Output all records verbatim.

************

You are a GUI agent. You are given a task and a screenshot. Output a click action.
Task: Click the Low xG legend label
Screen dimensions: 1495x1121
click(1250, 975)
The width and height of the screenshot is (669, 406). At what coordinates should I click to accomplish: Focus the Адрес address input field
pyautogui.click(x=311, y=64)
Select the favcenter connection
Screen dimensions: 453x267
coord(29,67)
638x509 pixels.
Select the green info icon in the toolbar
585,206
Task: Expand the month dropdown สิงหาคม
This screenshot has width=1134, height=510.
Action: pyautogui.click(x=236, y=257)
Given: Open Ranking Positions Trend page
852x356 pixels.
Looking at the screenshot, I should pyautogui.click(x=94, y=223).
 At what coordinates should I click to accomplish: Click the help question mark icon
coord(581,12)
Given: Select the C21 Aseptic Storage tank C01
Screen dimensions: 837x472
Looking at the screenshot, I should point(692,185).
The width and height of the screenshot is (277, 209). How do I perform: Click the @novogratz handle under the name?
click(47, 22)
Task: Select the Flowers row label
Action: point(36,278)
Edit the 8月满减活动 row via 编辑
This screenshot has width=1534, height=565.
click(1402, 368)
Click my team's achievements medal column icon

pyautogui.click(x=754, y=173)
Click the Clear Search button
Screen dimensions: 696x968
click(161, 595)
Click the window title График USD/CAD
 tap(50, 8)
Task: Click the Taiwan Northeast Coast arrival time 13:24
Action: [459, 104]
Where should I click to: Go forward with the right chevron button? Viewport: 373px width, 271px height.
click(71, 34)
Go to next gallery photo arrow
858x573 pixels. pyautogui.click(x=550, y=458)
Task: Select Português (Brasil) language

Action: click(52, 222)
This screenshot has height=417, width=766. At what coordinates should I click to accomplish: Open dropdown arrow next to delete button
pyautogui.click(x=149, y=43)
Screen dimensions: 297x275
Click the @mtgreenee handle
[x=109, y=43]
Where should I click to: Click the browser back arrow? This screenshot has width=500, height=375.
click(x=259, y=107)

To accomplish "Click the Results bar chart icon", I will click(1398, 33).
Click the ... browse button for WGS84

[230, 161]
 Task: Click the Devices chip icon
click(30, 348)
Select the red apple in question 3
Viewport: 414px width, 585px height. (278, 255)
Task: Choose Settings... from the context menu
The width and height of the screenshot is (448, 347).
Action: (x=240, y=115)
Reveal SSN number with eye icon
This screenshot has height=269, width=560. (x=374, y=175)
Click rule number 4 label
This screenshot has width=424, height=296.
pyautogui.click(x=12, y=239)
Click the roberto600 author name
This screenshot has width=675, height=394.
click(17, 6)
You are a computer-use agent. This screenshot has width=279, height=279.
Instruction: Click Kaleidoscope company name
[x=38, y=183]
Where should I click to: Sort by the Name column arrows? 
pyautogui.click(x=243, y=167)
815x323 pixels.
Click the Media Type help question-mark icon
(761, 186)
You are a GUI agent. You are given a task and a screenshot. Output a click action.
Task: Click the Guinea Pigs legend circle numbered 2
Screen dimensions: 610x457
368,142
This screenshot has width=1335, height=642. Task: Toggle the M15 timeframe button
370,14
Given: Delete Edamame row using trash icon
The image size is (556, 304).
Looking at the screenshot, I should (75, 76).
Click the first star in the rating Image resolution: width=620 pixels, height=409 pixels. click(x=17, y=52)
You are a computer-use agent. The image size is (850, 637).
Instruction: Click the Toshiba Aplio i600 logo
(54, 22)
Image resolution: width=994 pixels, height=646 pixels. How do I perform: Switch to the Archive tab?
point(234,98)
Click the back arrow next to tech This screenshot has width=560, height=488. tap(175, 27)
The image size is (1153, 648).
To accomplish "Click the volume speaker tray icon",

************

- Worked solution
You are a GUI agent. You are given a task and a screenshot. Output a click action.
Task: Click the Low xG legend label
Screen dimensions: 1495x1121
click(1250, 975)
The width and height of the screenshot is (669, 406). At what coordinates should I click to accomplish: Focus the Адрес address input field
pyautogui.click(x=311, y=64)
Select the favcenter connection
Screen dimensions: 453x267
coord(29,67)
638x509 pixels.
Select the green info icon in the toolbar
585,206
Task: Expand the month dropdown สิงหาคม
This screenshot has width=1134, height=510.
Action: pyautogui.click(x=236, y=257)
Given: Open Ranking Positions Trend page
852x356 pixels.
Looking at the screenshot, I should pyautogui.click(x=94, y=223).
 At what coordinates should I click to accomplish: Click the help question mark icon
coord(581,12)
Given: Select the C21 Aseptic Storage tank C01
Screen dimensions: 837x472
Looking at the screenshot, I should point(692,185).
The width and height of the screenshot is (277, 209). How do I perform: Click the @novogratz handle under the name?
click(47, 22)
Task: Select the Flowers row label
Action: point(36,278)
Edit the 8月满减活动 row via 编辑
This screenshot has width=1534, height=565.
click(1402, 368)
Click my team's achievements medal column icon

pyautogui.click(x=754, y=173)
Click the Clear Search button
Screen dimensions: 696x968
click(161, 595)
Click the window title График USD/CAD
 tap(50, 8)
Task: Click the Taiwan Northeast Coast arrival time 13:24
Action: [459, 104]
Where should I click to: Go forward with the right chevron button? Viewport: 373px width, 271px height.
click(71, 34)
Go to next gallery photo arrow
858x573 pixels. pyautogui.click(x=550, y=458)
Task: Select Português (Brasil) language

Action: click(52, 222)
This screenshot has height=417, width=766. At what coordinates should I click to accomplish: Open dropdown arrow next to delete button
pyautogui.click(x=149, y=43)
Screen dimensions: 297x275
Click the @mtgreenee handle
[x=109, y=43]
Where should I click to: Click the browser back arrow? This screenshot has width=500, height=375.
click(x=259, y=107)

To accomplish "Click the Results bar chart icon", I will click(1398, 33).
Click the ... browse button for WGS84

[230, 161]
 Task: Click the Devices chip icon
click(30, 348)
Select the red apple in question 3
Viewport: 414px width, 585px height. (278, 255)
Task: Choose Settings... from the context menu
The width and height of the screenshot is (448, 347).
Action: (x=240, y=115)
Reveal SSN number with eye icon
This screenshot has height=269, width=560. (x=374, y=175)
Click rule number 4 label
This screenshot has width=424, height=296.
pyautogui.click(x=12, y=239)
Click the roberto600 author name
This screenshot has width=675, height=394.
click(17, 6)
You are a computer-use agent. This screenshot has width=279, height=279.
Instruction: Click Kaleidoscope company name
[x=38, y=183]
Where should I click to: Sort by the Name column arrows? 
pyautogui.click(x=243, y=167)
815x323 pixels.
Click the Media Type help question-mark icon
(761, 186)
You are a GUI agent. You are given a task and a screenshot. Output a click action.
Task: Click the Guinea Pigs legend circle numbered 2
Screen dimensions: 610x457
368,142
This screenshot has width=1335, height=642. Task: Toggle the M15 timeframe button
370,14
Given: Delete Edamame row using trash icon
The image size is (556, 304).
Looking at the screenshot, I should (75, 76).
Click the first star in the rating Image resolution: width=620 pixels, height=409 pixels. click(x=17, y=52)
You are a computer-use agent. The image size is (850, 637).
Instruction: Click the Toshiba Aplio i600 logo
(54, 22)
Image resolution: width=994 pixels, height=646 pixels. How do I perform: Switch to the Archive tab?
point(234,98)
Click the back arrow next to tech This screenshot has width=560, height=488. tap(175, 27)
The image size is (1153, 648).
To accomplish "Click the volume speaker tray icon",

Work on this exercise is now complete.